The civil parish of Bray is far larger than the village itself and includes a number of other villages and hamlets over an area of 24.98 km2. It had a population of 8,425 at the 2001 census, increasing to 9,110 at the 2011 census. Bray is a large parish, although its area has shrunk considerably since Maidenhead was detached. As well as the village, the parish contains a large number of villages and hamlets, which were originally scattered amongst the remains of the dense woodland of Windsor Forest that once covered the area. These include: Braywick, Holyport, Water Oakley, Oakley Green, Moneyrow Green, Stud Green, Foxley Green, Touchen End, Braywoodside and Fifield.

Exclusive houses on the river between Bray and Maidenhead Bridge have been referred to as Berkshire's 'Millionaires' row' in the national press. The flood risk of these houses has been decreased by the Jubilee River, a large drainage ditch dug between north Maidenhead and Datchet. Monkey Island, in the Thames, is associated with the 3rd Duke of Marlborough, and houses two structures that he built and furnished with paintings of monkeys, and the Grade I listed building, Monkey Island Hotel. The ecclesiastical parish shares the wide parish boundaries and is named Bray St Michael with Braywoodside.

==History==
The first documented mention of Bray was as Brai in the Domesday Book of 1086.

==Governance==
Since the redistribution of parliamentary boundaries, which took effect at the 2010 general election, Bray has been in Maidenhead. In terms of local government, it is in the Bray electoral ward of the Royal Borough of Windsor and Maidenhead.

==Amenities==
===Restaurants===
Bray contains two of the eight three-Michelin-starred restaurants in the United Kingdom: The Fat Duck is a restaurant run by chef Heston Blumenthal in the centre of Bray. The restaurant opened in 1995, and has held a three-star Michelin Guide rating since 2004. In 2005, it was named the best restaurant in the world by Restaurant magazine and in 2008, 2009 and 2010, Best Restaurant in the UK, scoring a maximum 10 out of 10 in the Good Food Guide.
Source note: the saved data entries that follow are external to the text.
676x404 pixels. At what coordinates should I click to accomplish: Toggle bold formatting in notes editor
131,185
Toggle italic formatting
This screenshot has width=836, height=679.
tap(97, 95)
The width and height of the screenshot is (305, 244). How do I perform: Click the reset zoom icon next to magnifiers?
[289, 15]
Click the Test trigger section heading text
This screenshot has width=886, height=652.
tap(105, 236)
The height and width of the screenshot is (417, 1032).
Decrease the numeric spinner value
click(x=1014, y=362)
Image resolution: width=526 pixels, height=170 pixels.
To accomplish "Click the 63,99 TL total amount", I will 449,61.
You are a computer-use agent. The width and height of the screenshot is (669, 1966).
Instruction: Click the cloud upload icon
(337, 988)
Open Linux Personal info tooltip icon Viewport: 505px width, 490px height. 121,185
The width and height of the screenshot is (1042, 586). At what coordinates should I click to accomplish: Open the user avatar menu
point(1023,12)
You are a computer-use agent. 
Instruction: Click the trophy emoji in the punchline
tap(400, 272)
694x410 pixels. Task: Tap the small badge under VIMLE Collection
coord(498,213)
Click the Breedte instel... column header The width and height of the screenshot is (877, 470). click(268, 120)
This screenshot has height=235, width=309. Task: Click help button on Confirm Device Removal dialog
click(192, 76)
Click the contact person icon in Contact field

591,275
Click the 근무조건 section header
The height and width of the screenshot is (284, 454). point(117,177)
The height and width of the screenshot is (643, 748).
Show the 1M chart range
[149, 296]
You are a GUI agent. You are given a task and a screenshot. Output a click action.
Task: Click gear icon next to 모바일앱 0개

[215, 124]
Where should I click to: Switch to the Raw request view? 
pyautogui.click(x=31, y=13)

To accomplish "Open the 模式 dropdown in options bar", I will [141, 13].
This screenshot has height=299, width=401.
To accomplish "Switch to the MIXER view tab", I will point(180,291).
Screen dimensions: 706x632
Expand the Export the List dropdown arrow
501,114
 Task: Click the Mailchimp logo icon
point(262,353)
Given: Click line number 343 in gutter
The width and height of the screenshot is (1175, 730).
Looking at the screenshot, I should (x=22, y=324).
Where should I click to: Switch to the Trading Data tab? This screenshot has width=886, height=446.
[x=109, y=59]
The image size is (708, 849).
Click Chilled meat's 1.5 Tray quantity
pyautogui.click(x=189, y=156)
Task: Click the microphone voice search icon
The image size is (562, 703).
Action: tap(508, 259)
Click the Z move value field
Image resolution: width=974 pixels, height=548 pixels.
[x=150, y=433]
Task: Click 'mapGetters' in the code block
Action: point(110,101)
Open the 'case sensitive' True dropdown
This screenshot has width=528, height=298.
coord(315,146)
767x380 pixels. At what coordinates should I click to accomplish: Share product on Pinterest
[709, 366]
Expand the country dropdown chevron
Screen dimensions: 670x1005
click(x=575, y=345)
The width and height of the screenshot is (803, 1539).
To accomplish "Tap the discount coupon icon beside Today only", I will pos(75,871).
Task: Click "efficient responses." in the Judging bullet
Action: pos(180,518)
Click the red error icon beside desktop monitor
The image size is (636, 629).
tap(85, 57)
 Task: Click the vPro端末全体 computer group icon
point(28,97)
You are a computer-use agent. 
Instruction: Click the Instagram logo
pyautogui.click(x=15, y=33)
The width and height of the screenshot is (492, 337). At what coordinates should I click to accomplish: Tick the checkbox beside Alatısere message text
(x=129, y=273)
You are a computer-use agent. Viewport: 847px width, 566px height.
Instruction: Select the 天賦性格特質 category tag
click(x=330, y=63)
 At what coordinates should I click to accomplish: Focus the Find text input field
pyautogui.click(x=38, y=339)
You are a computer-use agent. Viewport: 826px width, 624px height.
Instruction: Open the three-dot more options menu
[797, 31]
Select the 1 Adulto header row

The Waterside Inn was founded in 1972 by the brothers Michel and Albert Roux after their success with Le Gavroche. It is currently run by Michel's son, Alain and Frederic Poulette. The restaurant has three Michelin stars and in 2010 became the second restaurant outside France to retain all three stars for 25 years.

==Transport==
Bray sits on the banks of the River Thames, 1 + 1/2 mi south of Maidenhead town centre and 5 mi northwest of Windsor. The B3028 road runs through the centre of Bray, and the A308 Maidenhead to Windsor road runs between Bray and the adjoining village of Holyport. The M4 motorway junction 8/9 is approximately 1 mi from Bray, and Maidenhead railway station is 1.5 mi away in Maidenhead town centre.

==Notable buildings==
===Parish church===

The Church of England parish church of St Michael was built in 1293, supposedly to replace a Saxon church at Water Oakley. It has a number of sculptures which may have come from the earlier church, including a damaged Sheela na Gig. It is best known to brass rubbers for housing the superb memorial brass of 1378 to Sir John Foxley, the Constable of Southampton Castle, and his two wives. One of the local cottages has a tunnel which it is believed leads to the church and served as an escape route for clergymen. The current Vicar of Bray is the Reverend Ainsley Swift.

===Almshouses===
The Jesus Hospital is a red-brick group of almhouses, founded in 1609 by William Goddard to house thirty-four of the aged poor of Bray and six of the Worshipful Company of Fishmongers, to which he belonged. A full-size effigy of Goddard stands over the entrance. Jesus Hospital is now run by The Donnington Hospital Trust having been transferred from The Fishmongers Company in 2010.

==Notable people==
- Sylvia Anderson (1927–2016) – Co-creator of the Thunderbirds puppet series and voice of Lady Penelope
- Ian Bairnson (1953–2023) – Scottish musician
- Heston Blumenthal (born 1966) – The TV chef runs The Fat Duck and The Hinds Head Hotel restaurants in Bray
- Rolf Harris (1930–2023) – Australian artist, musician, TV presenter
- Carol Kirkwood (born 1962) – BBC weather presenter lives here
- George Mountbatten, 2nd Marquess of Milford Haven (1892–1938) – buried in Bray Cemetery
- Michael Parkinson (1935–2023) – journalist and TV presenter
- Laurie Holloway (1938-2025) – pianist and composer
- Tony Prince (born 1944) – disc jockey
- Regenbald - Chancellor of King Edward the Confessor and King William the Conqueror, was vicar of Bray
- Frank Schuster, music patron and friend of Elgar, at 'The Hut'

== Literature ==

The village features as the home of the eponymous "The Vicar of Bray" in a satirical 18th-century song of that name. The titular character frequently changed his religious principles in order to remain in office throughout various reforming upheavals in the English church. The story was turned into an opera in 1882 and a film in 1937.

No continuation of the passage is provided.